Task.
Copy out exactly, and only, the lines from the one containing "600x385 pixels." through the end of the entries. No pictures.

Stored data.
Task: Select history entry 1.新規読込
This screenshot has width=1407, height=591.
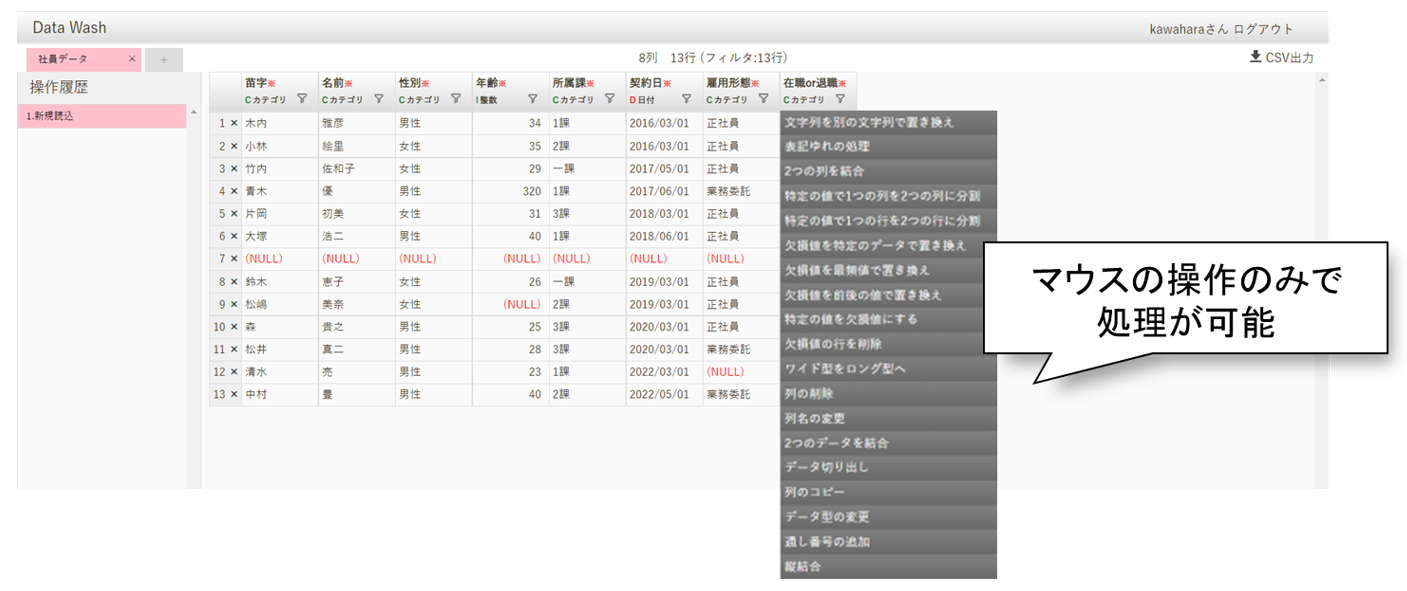Action: click(x=102, y=116)
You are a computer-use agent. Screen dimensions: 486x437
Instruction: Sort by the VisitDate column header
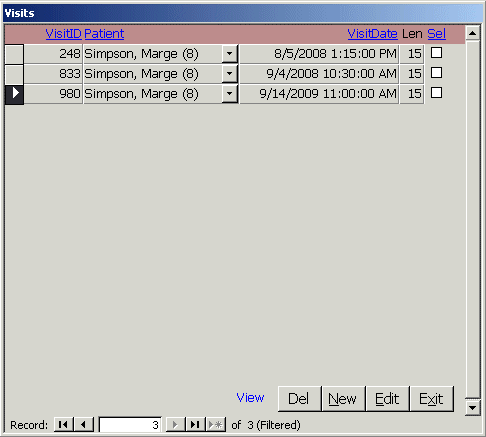click(x=372, y=34)
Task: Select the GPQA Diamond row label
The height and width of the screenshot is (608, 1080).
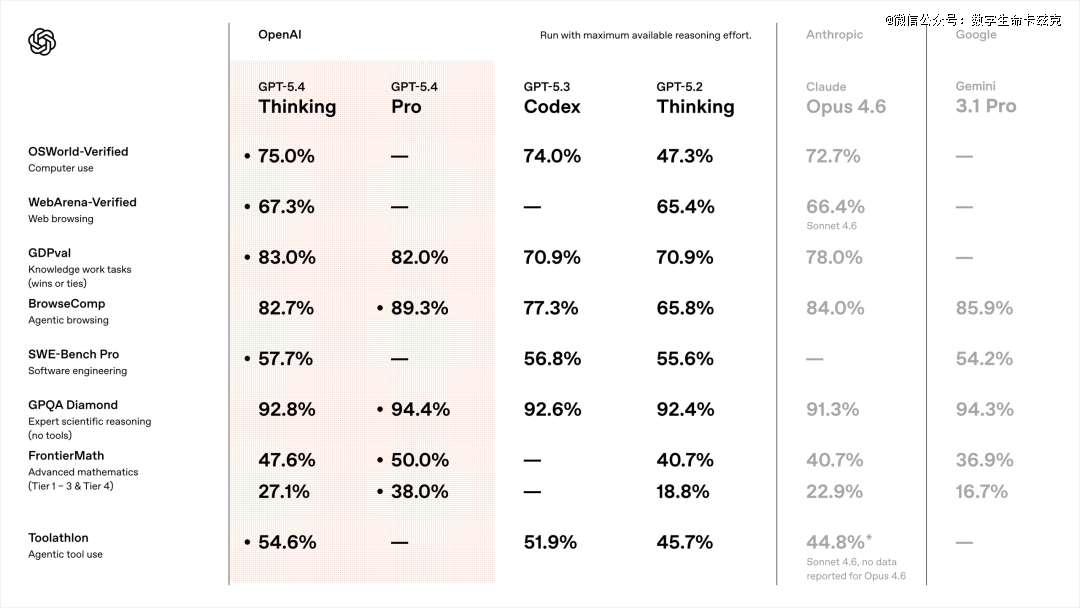Action: click(73, 405)
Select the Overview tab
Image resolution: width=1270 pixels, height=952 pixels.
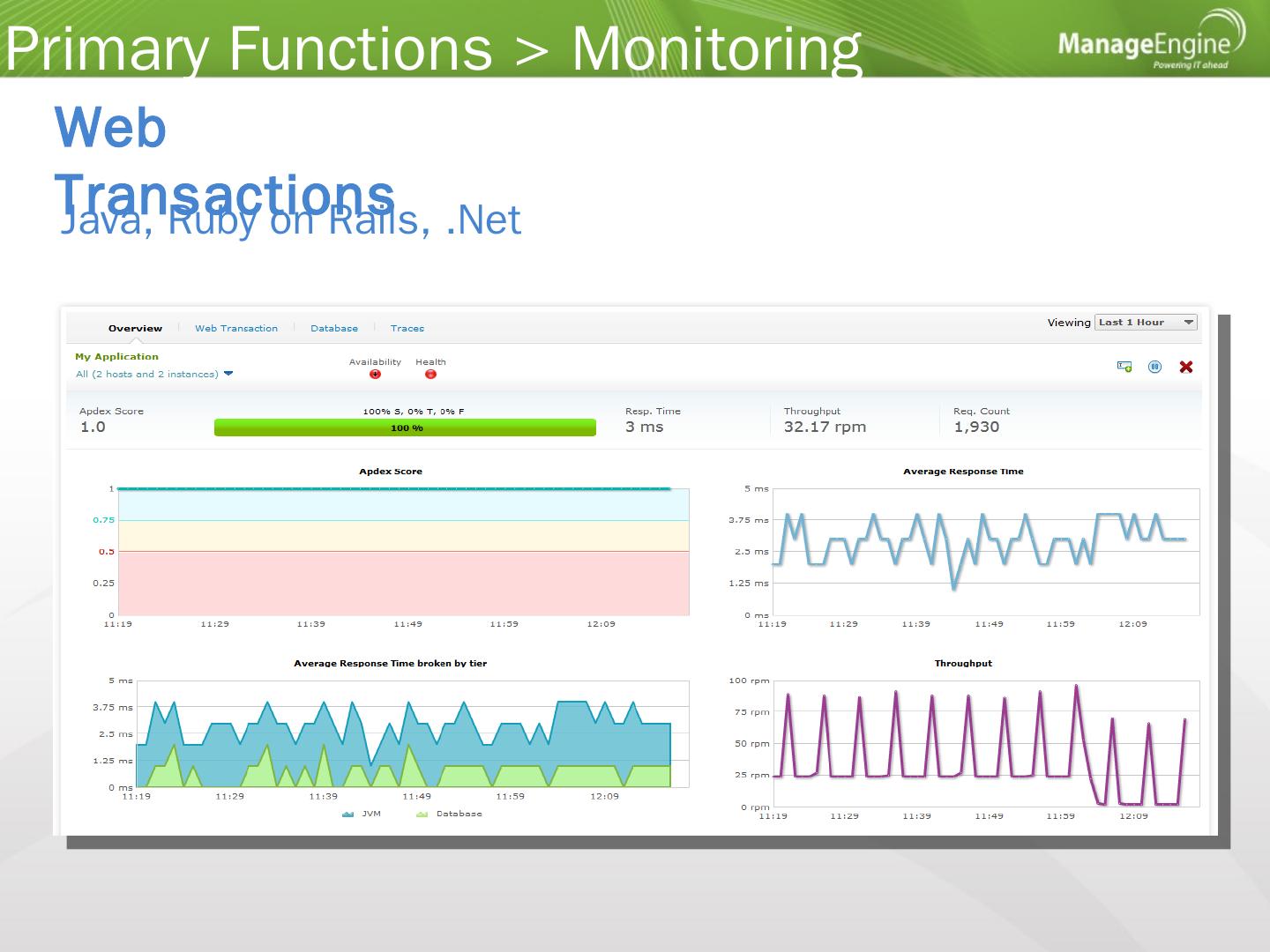135,329
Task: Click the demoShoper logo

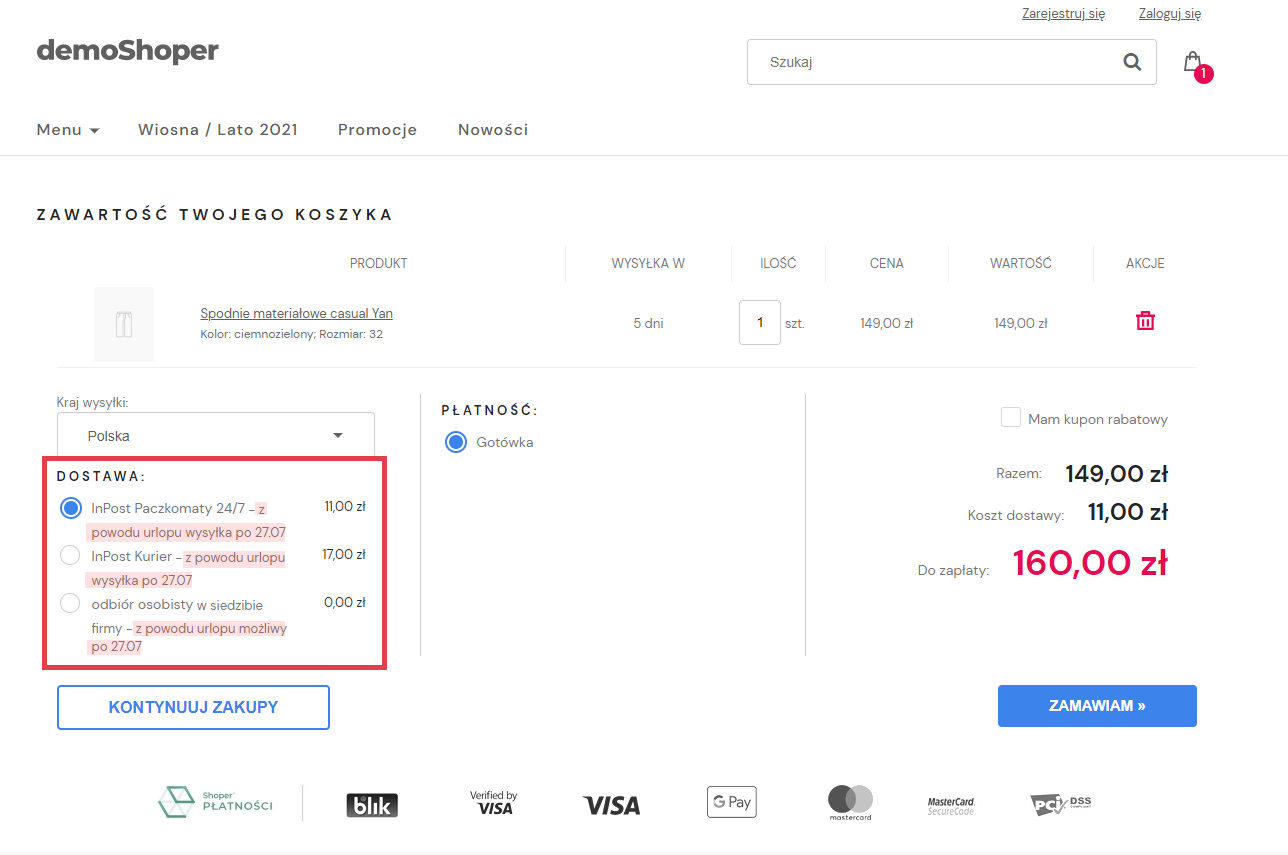Action: click(x=127, y=50)
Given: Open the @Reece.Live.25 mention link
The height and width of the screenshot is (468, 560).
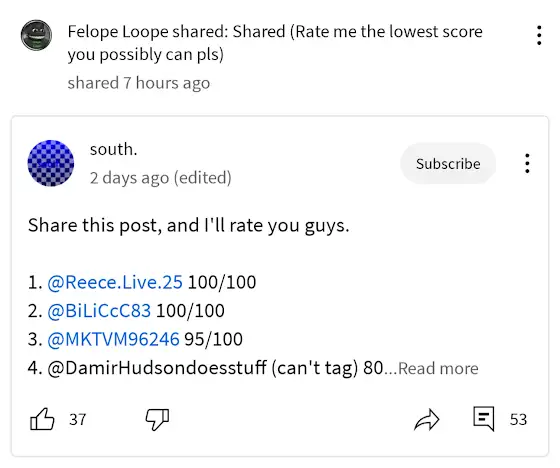Looking at the screenshot, I should click(x=115, y=282).
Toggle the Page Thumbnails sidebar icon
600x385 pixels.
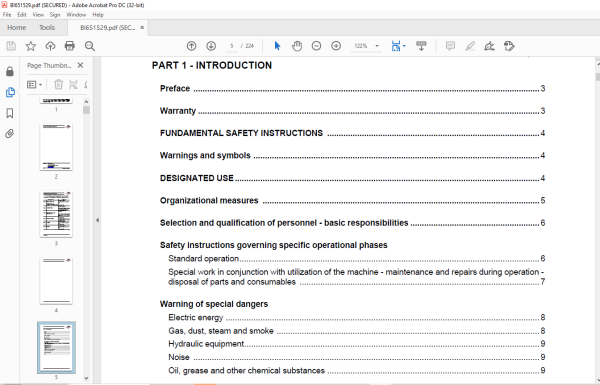(10, 92)
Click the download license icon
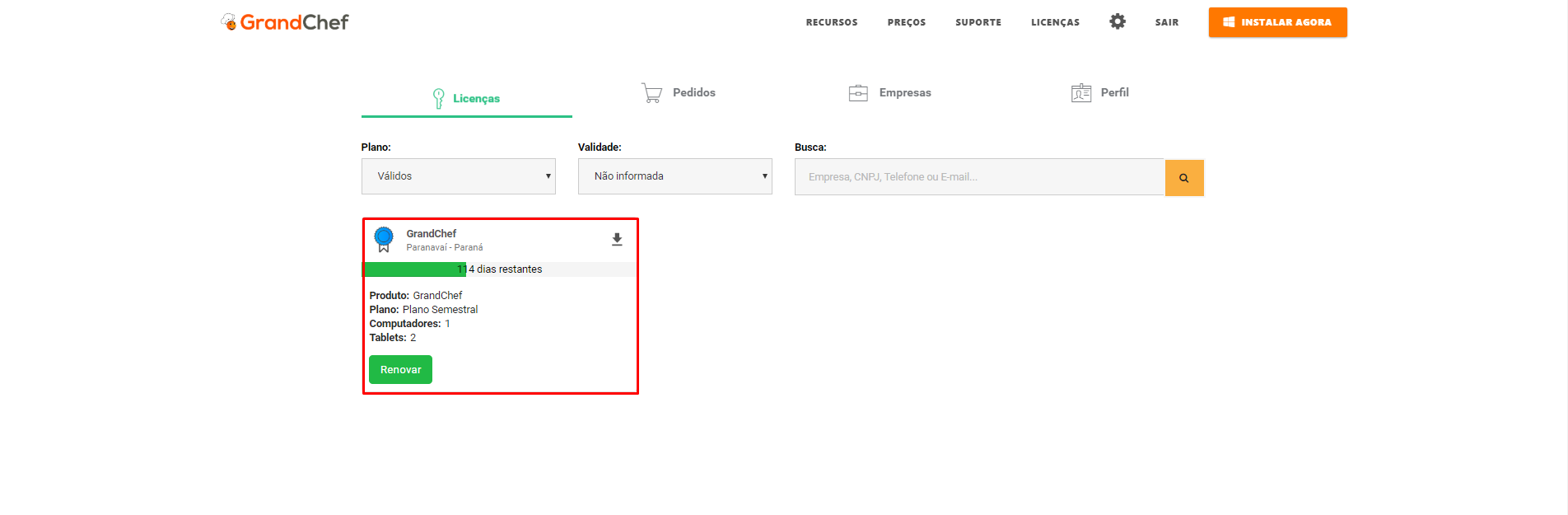Screen dimensions: 1568x515 (617, 240)
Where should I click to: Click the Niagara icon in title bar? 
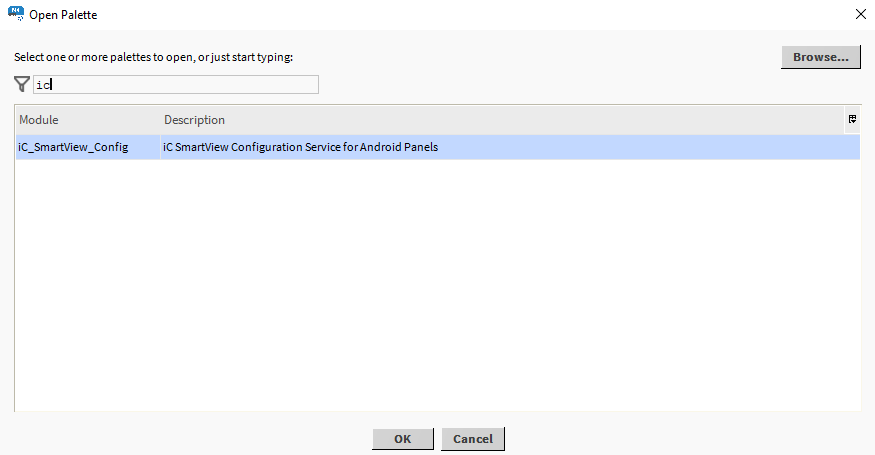click(17, 15)
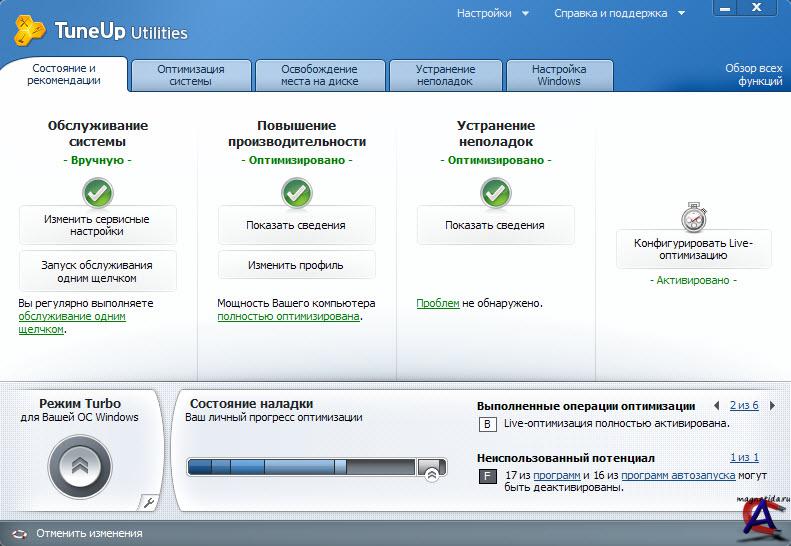Viewport: 791px width, 546px height.
Task: Click the F badge for unused potential
Action: pyautogui.click(x=487, y=476)
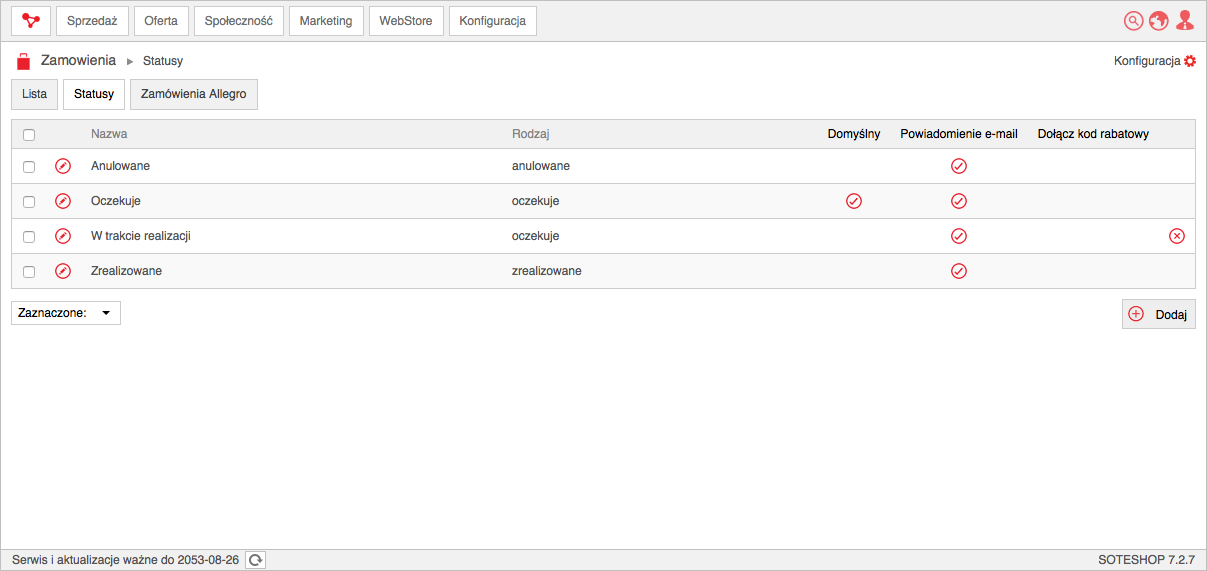
Task: Click the Dodaj button
Action: 1159,314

Result below.
600x385 pixels.
(10, 92)
Click the download license icon
Screen dimensions: 1568x515 (617, 240)
Where should I click to: Click the Niagara icon in title bar? 
click(17, 15)
Viewport: 791px width, 546px height.
Task: Click the F badge for unused potential
Action: pyautogui.click(x=487, y=476)
Task: Click the Dodaj button
Action: 1159,314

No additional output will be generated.